In some strange ironic twist of fortune they say that the city actually had a demise in the 19th Century so no one was interested in it. So the demise meant no one tried to change it or improve it as on one wanted to go there. So they left the very thing that makes it fascinating and now makes it a world heritage site. 20km up the coast they are happily destroying the very thing that people came for in the first place.
So we have been here for 5 days now. And for 5 days it has been raining. Good, hard, constant typhoon rain coming over from the Philippine’s last storm. It is the first time we have been cold for 5 months (outside of those crazy ice box air conditioned hotel rooms you get in Asia). So we got bikes, swallowed our pride and bought those brightly coloured rain ponchos and happily trundled through these sodden, lantern lit streets. It only takes 4 days in a small, market central town like this and people actually remember us. We ride past street vendors and they smile and yell in rapid fire Vietnamese yelling “Baby! Baby!” (the Vietnamese term for any child of any age). Last night we were huddled under an umbrella in the dark empty swollen streets. Sitting on 1 foot high plastic stools warming our hands on the street vendors BBQ coals eating Vietnamese donuts and trying in vain to learn and pronounce “goodnight” in Vietnamese. I am sure we were actually saying “dog stew” or something but they loved our mangled linguistic efforts. We rode off into the dark promising to come back tomorrow for more pork satay and donuts.
Then out of nowhere the rush came upon me. Its so strange how you adapt to the newness of everything. The way Asia works is less of a novelty now and less foreign so we find ourselves moving more easily through cities. But with that comfort we lose a little of the edginess that comes with being thrust into a new land. It’s funny how you search for the newness (which is the essence of travel) but then you also strive to become comfortable and to lose the newness.

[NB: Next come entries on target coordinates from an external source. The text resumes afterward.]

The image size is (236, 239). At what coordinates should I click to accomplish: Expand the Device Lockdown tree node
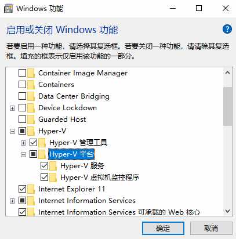pos(12,108)

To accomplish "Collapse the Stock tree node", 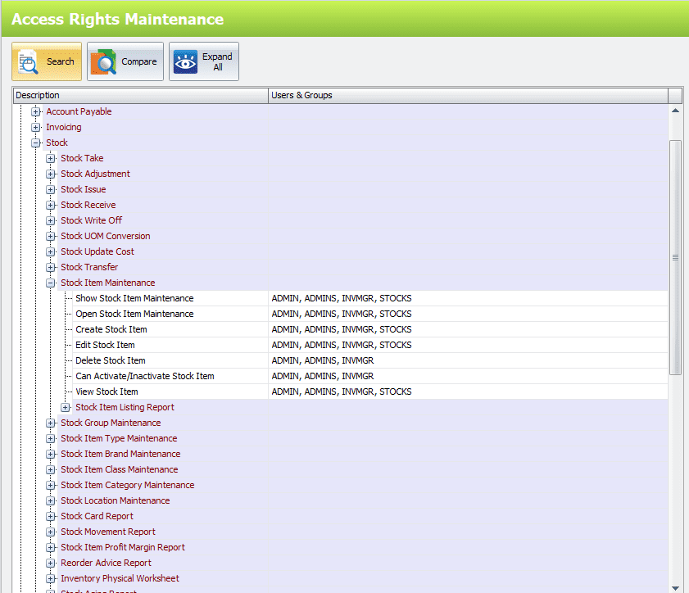I will [x=35, y=143].
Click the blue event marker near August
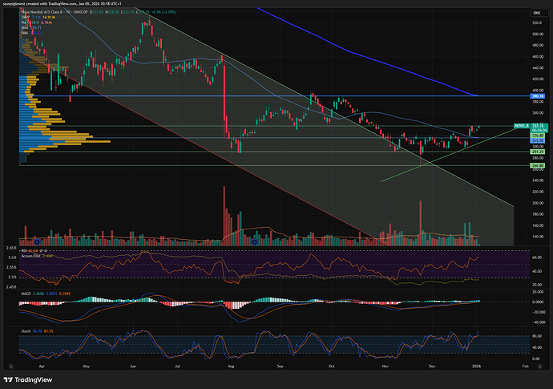Image resolution: width=553 pixels, height=389 pixels. pyautogui.click(x=255, y=241)
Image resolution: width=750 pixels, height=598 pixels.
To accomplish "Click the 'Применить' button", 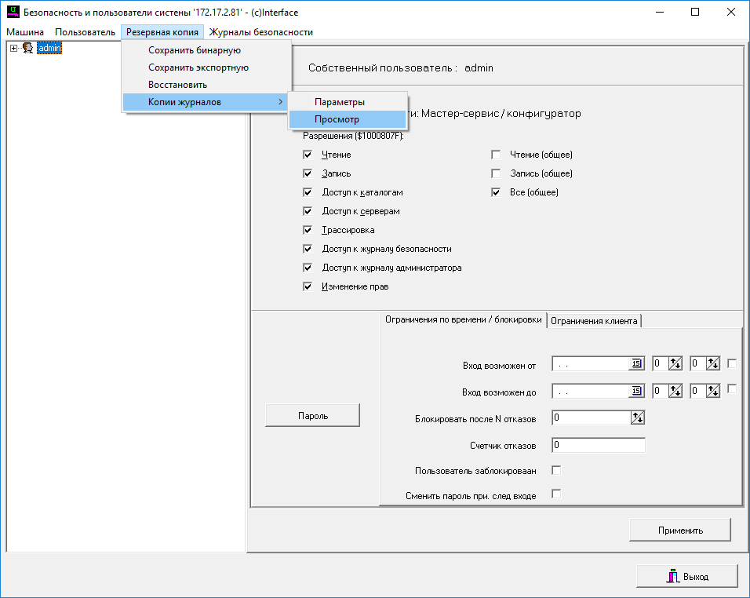I will pyautogui.click(x=679, y=530).
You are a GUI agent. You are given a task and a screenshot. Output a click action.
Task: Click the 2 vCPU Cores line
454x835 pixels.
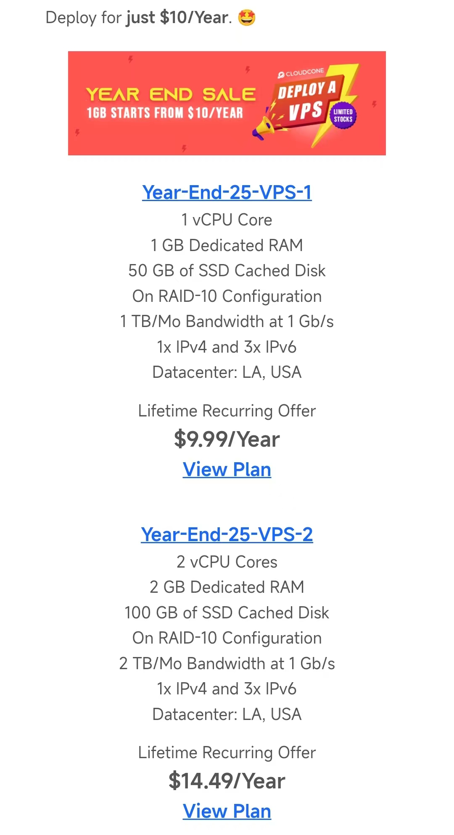pos(227,562)
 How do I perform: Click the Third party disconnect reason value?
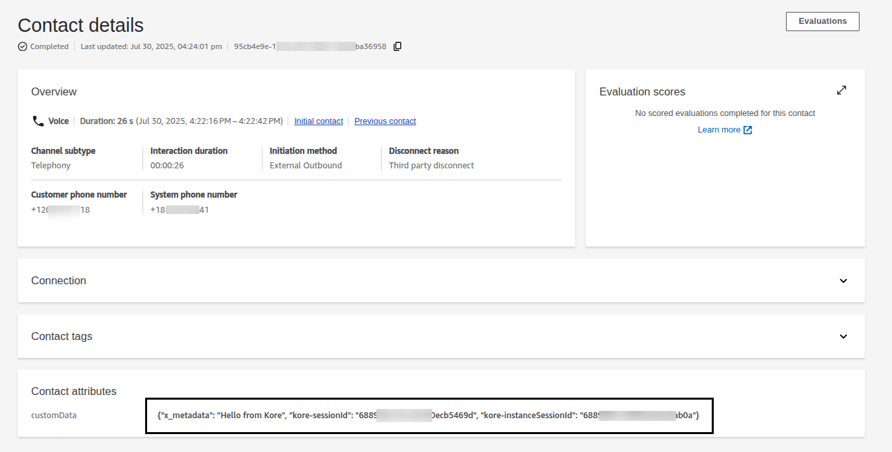431,166
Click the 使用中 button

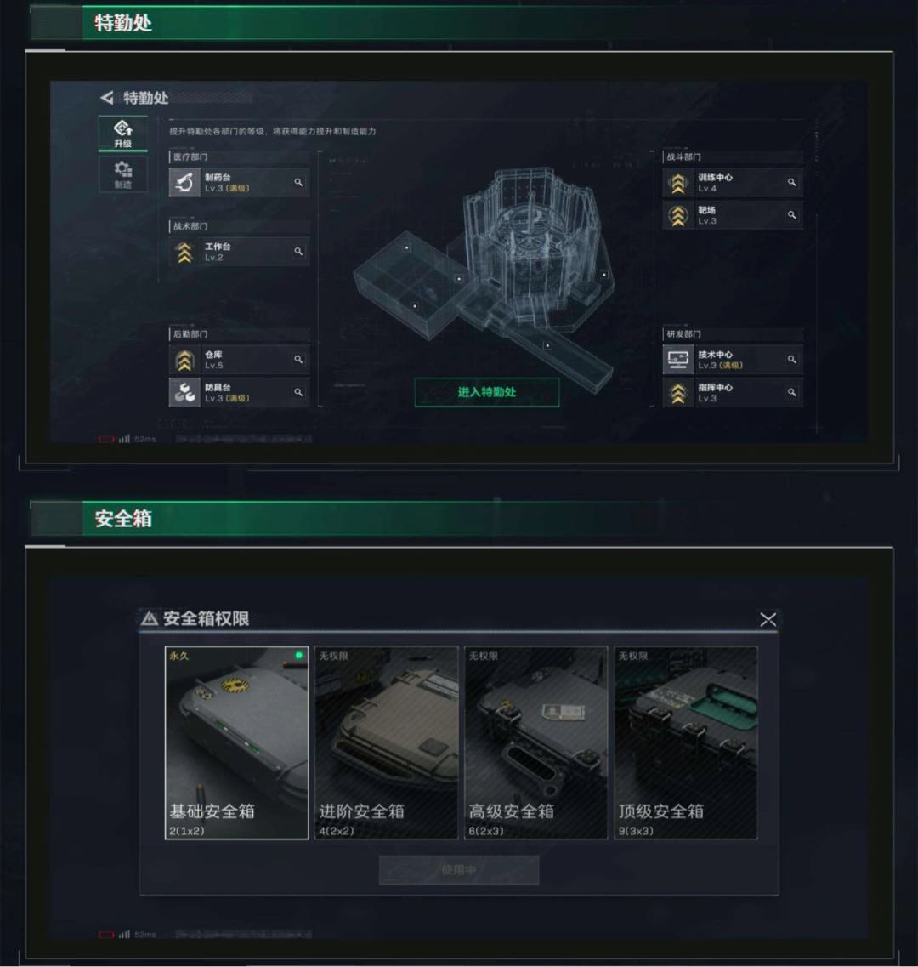[x=459, y=869]
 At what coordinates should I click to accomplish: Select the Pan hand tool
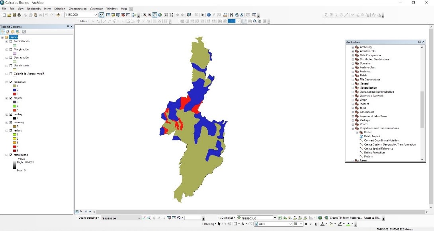pos(155,15)
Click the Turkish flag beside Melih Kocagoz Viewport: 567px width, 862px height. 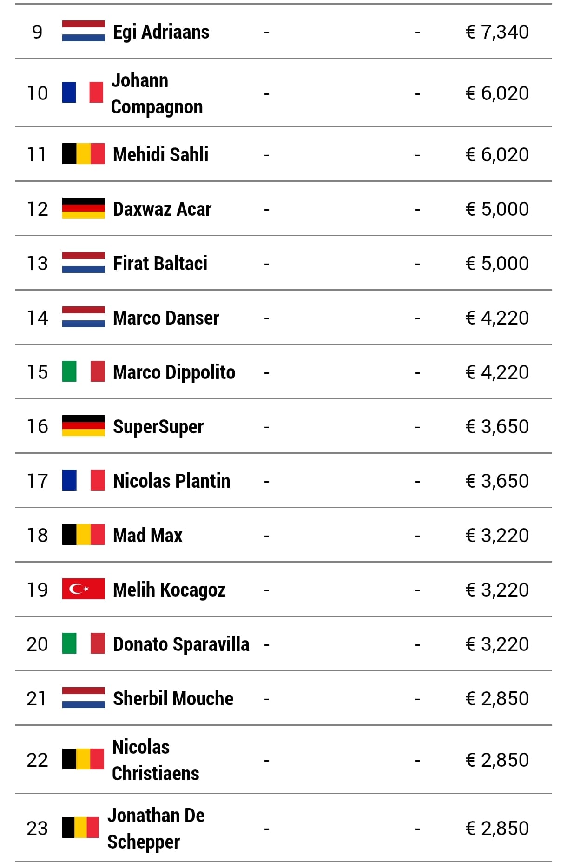click(x=84, y=589)
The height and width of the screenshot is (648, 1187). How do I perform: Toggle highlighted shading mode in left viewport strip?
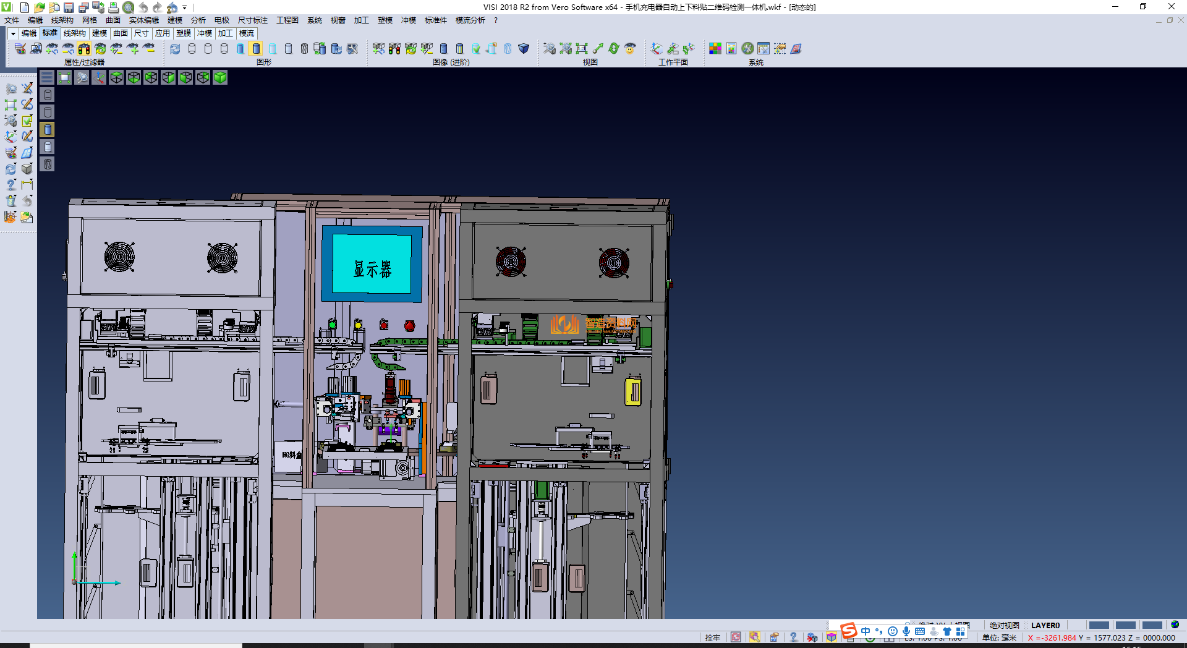pos(48,129)
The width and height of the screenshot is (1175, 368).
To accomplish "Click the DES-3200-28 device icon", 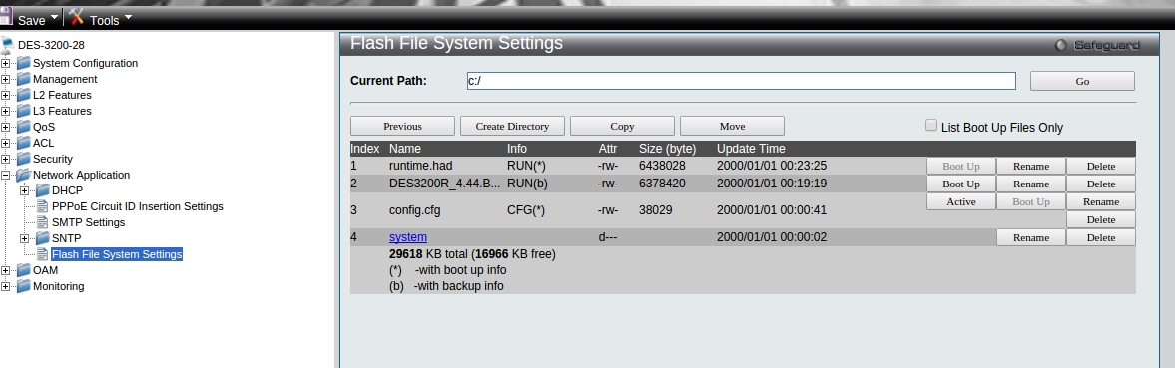I will tap(8, 45).

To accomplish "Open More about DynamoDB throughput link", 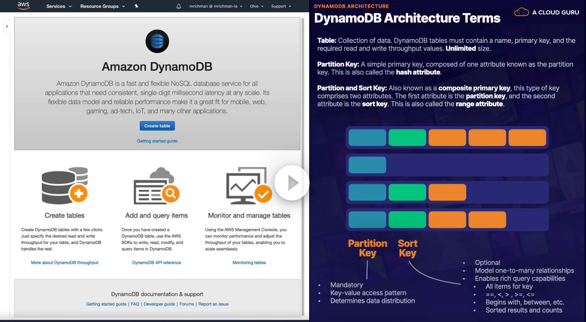I will [x=65, y=262].
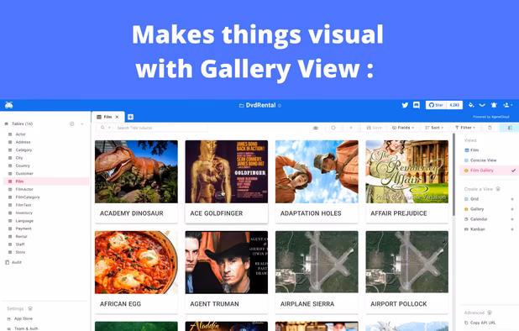The height and width of the screenshot is (331, 519).
Task: Switch to the Concise View
Action: pos(483,160)
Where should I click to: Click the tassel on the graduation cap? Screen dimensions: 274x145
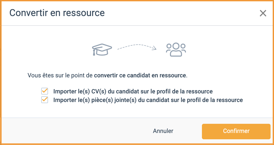coord(94,52)
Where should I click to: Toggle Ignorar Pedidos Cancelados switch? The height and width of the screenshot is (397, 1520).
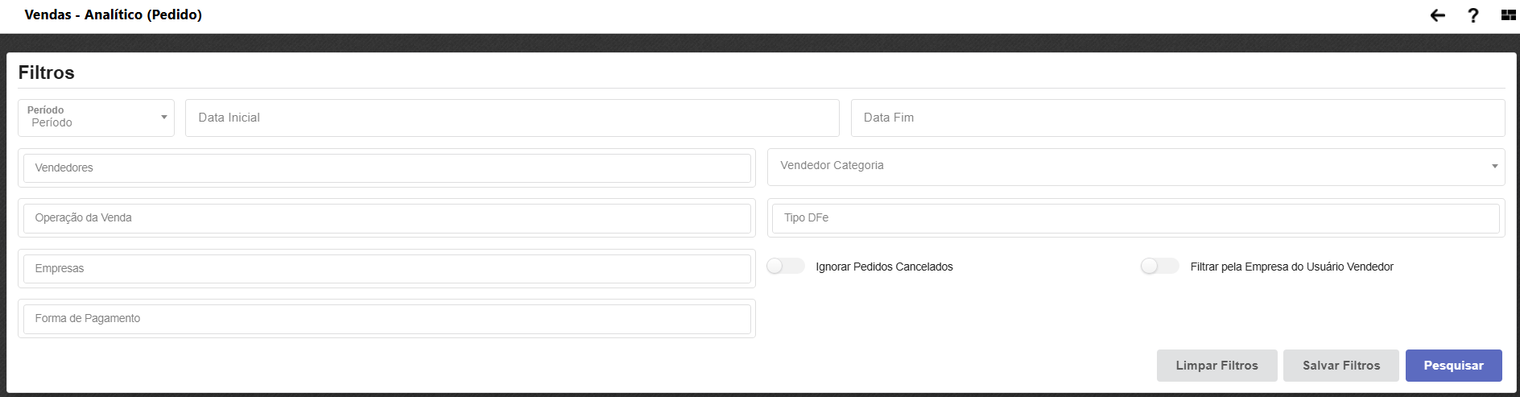(x=785, y=267)
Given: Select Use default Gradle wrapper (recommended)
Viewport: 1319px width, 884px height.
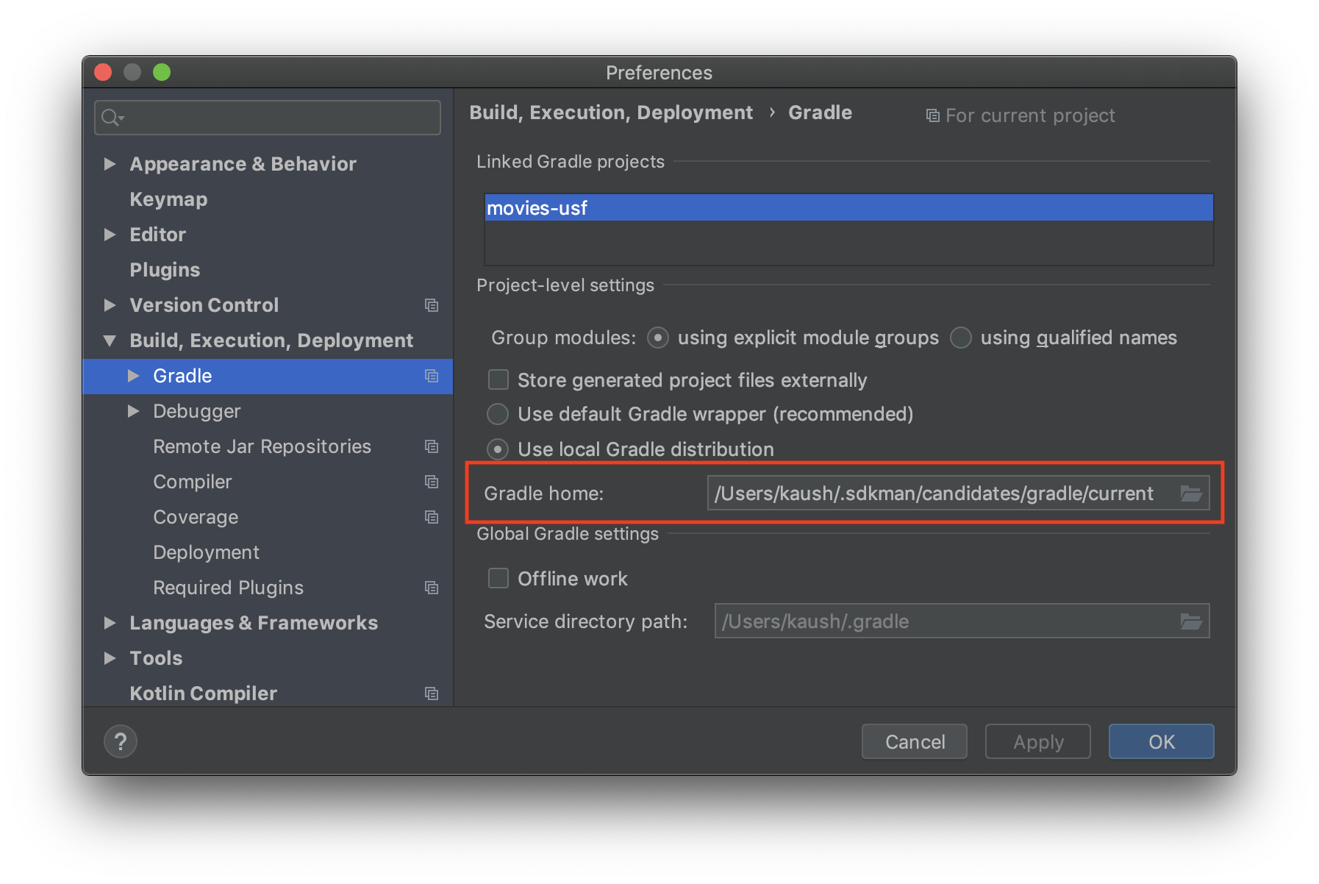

But there we were in the dark, in the rain, riding our bikes back to our little dorm room, crossing the river on the thin one lane bridge. Me out front with Zoe riding pillion – her little arms around me and her head on my back. Tully in the middle on her own bike, Mel in the rear with Ellie on the back. It’s raining pretty hard, motorbikes fly past horns blaring, cars squeeze by in gaps that are barely wide enough. We started descending the other side and a big red neon sign blared through the rain haze from a hotel roof – in a language I can barely read or even get my vocal chords to reproduce. A language that is so far from my own that it is alien to me. Suddenly it all came down upon me. The dark, the sound of rain on a river, lanterns, city lights, the sign, the motion of a bike, the cold and two little trusting arms wrapped around my stomach. I was overcome with the journey, with the responsibility, with the foreignness.
Dorothy’s immortal words came to me: “We’re not in Kansas any more Toto”.
And holding onto that rush I slid on home slushing and hissing through the mud and puddles.
Amazing photos Matt & Mel – you are becoming quite the masters….
Nick, I can take no credit whatsoever, they’re all Matt’s masterpieces!
Thanks x
Hi Matt. We emailed a while back – we are about to set off on our year adventure, first stop Cambodia. Just loving your posts- helping us transition to the travelling world! Seasons greetings. Tanja
Scary stuff Matt I think that train was called The Unification Express when we went to Hanoi———- and beautiful it was not. Loved Bien Hoa Mel but lost the comment somehow
Love you all heaps and stay safe
What memories these musings arouse and how emotional they make me feel. Hold on tight Zoe.